There is no turning back, I tell myself once the first blow has been struck, from that moment forward I have no choice but to kill the mouse and end its suffering, suffering that I myself have exacerbated by reaching under the sink and walloping the poor thing with a large can of foam carpet cleaner. By bringing the can down upon the mouse, I have assumed responsibility for its suffering, a responsibility I cannot forgo or escape. The mouse is trapped by the mouse trap, while I am trapped by my responsibility to end its suffering, a responsibility I am shamefully failing to fulfill with each successive blow. Sophia and I have agreed to a certain plan, a certain course of action, both knowing that I would be responsible for carrying it out. In this way I am also responsible to Sophia, who has put her faith in me, in my ability to make our plan a reality.

But the mouse, the object to which my efforts are addressed, clearly has no interest in dying, the mouse is determined to survive, to live, to fight to the last – it is nothing short of a life and death struggle for the mouse, and the poor thing clings to life with a desperation befitting such a struggle.

And so it goes, with Sophia holding match after match under the sink so that I can see the mouse clearly – you obviously can’t hit something you can’t see, or least it’s much easier this way – and with me then clubbing the mouse with a can of carpet cleaner, the bottom end of a can of Resolve All-Purpose Foam Carpet Cleaner with Stain Repel, and with the mouse consequently flopping a few inches into the air and then landing in a new position, but still, whatever the position, alive.

And while all this is happening, in the midst this nightmare – because of course Sophia is right, it is a nightmare; it is a living nightmare, there is no other way to describe it – I suddenly find myself thinking about this line from, of all people, Camus.

Once I think of this particular line from Camus – a line that has always bugged me, always annoyed me, always stuck in my craw – I can’t get it out of head.

I wail on the poor mouse, battered and broken by my hapless attempts at deliverance, and then return in my head to Camus.

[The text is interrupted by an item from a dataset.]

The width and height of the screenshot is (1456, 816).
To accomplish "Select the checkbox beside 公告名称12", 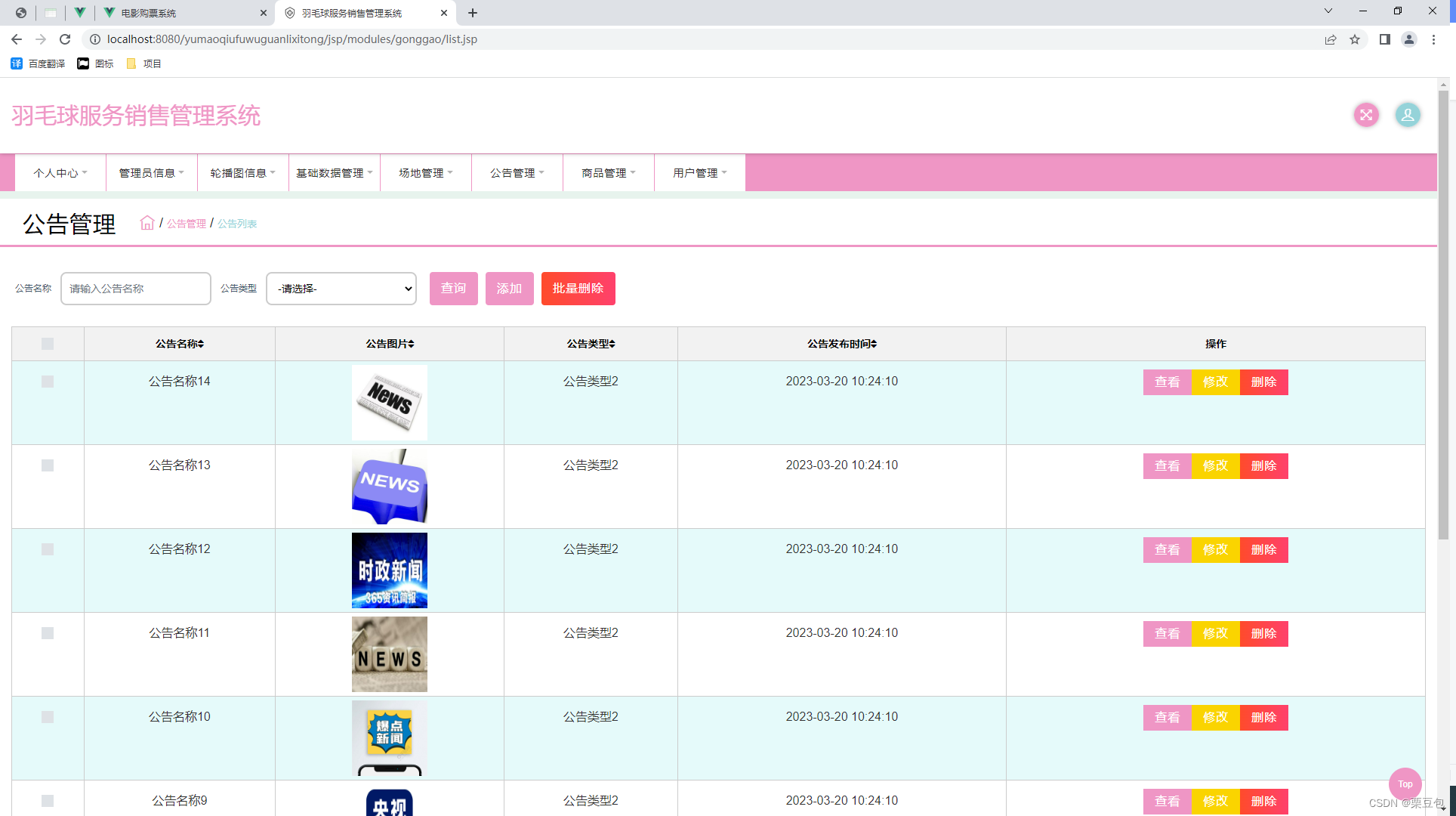I will pyautogui.click(x=48, y=549).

Between blows that is, between blows to the mouse, I think about Camus, specifically Camus’s essay, The Myth of Sisyphus, specifically the ending to this essay of Camus’s, the final line of this essay, an essay to which I have returned again and again in an effort to understand Camus’s thinking, his reasoning, for it has always seemed to me that he is wrong, that he has no business saying what he says, that he is lying, if not to us then to himself, that he is saying the very opposite of the truth so as to redeem what in truth cannot be redeemed.

Naturally I can see how ridiculous this is, to obsess over a line of philosophy, existential philosophy, at such a moment. But once the passage gets into my head, I can’t get it out, I can’t stop thinking about it, and the more I think about it, the more upset I become.

I strike the mouse, either directly or via the mousetrap, and while waiting to see if I have finally succeeded in killing the wretched creature, finally succeeded in putting it out of its misery, I mull over this passage from Camus’s essay, The Myth of Sisyphus, a passage at the very end of the essay, in which Camus describes how poor Sisyphus turns, having once again witnessed the rock tumble down the night-filled mountain, having once again seen his labors come to nothing, as he knows he must do again and again and again for all eternity, that at this moment, the moment when Sisyphus turns to once again take up his burden, a burden which Camus himself admits has no meaning and which moreover is inescapable, we must imagine him happy.

This is what Camus says, these are Camus’s own words, “The struggle itself towards the heights is enough to fill a man’s heart. We must imagine Sisyphus happy."